### Aangeleverde lijst ###

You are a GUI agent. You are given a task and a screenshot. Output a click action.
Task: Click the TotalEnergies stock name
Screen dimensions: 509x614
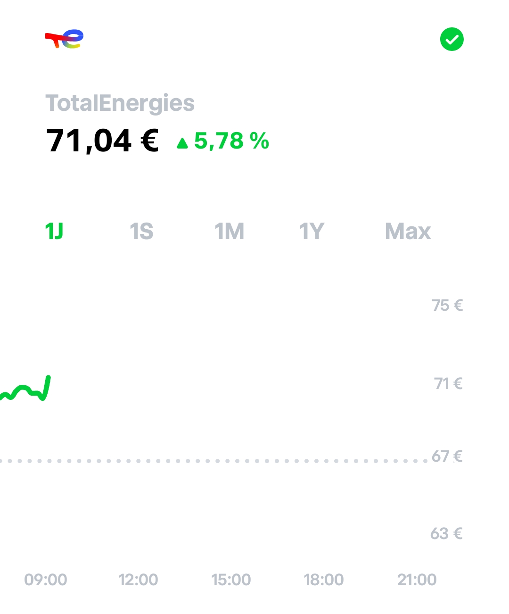(x=120, y=103)
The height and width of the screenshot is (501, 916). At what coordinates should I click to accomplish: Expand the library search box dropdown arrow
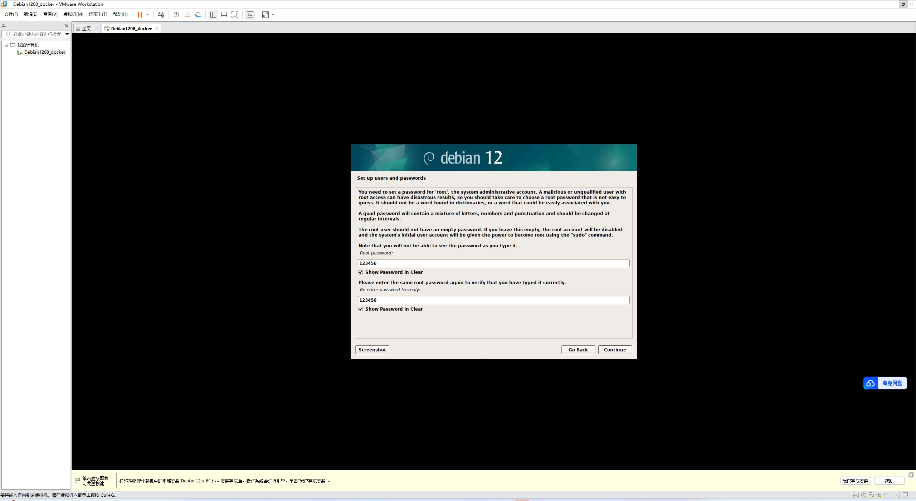(x=67, y=34)
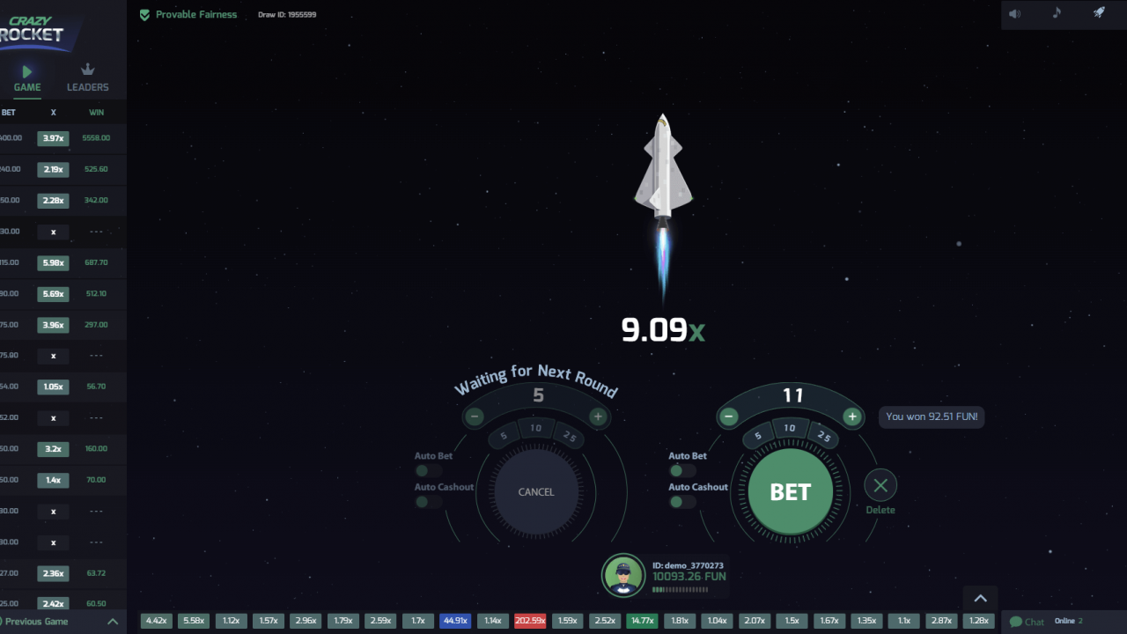Open Chat via speech bubble icon

tap(1017, 622)
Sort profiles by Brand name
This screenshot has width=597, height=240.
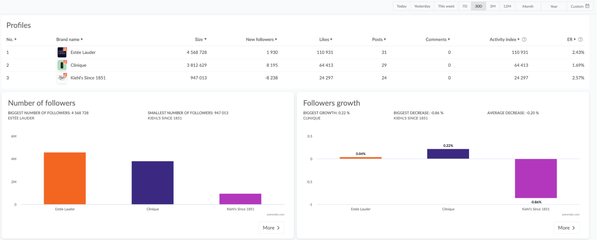click(x=69, y=39)
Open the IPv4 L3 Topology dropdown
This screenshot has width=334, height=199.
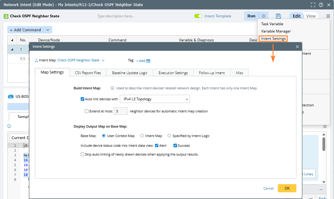coord(155,99)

###

**Opdracht:** Geeft u alle regels van de bovenstaande lijst weer als Markdown-tabel met de kolommen „Nr” (een doorlopend rijnummer) en „Regel”. Slaat u daarbij lege regels over en laat u de afbeeldingen weg.

**Uitwerking:**
| Nr | Regel |
|---|---|
| 1 | You are a GUI agent. You are given a task and a screenshot. Output a click action. |
| 2 | Task: Click the TotalEnergies stock name |
| 3 | Screen dimensions: 509x614 |
| 4 | (x=120, y=103) |
| 5 | The height and width of the screenshot is (501, 916). At what coordinates should I click to accomplish: Expand the library search box dropdown arrow |
| 6 | (x=67, y=34) |
| 7 | Open Chat via speech bubble icon |
| 8 | tap(1017, 622) |
| 9 | Sort profiles by Brand name |
| 10 | This screenshot has width=597, height=240. |
| 11 | click(x=69, y=39) |
| 12 | Open the IPv4 L3 Topology dropdown |
| 13 | This screenshot has width=334, height=199. |
| 14 | coord(155,99) |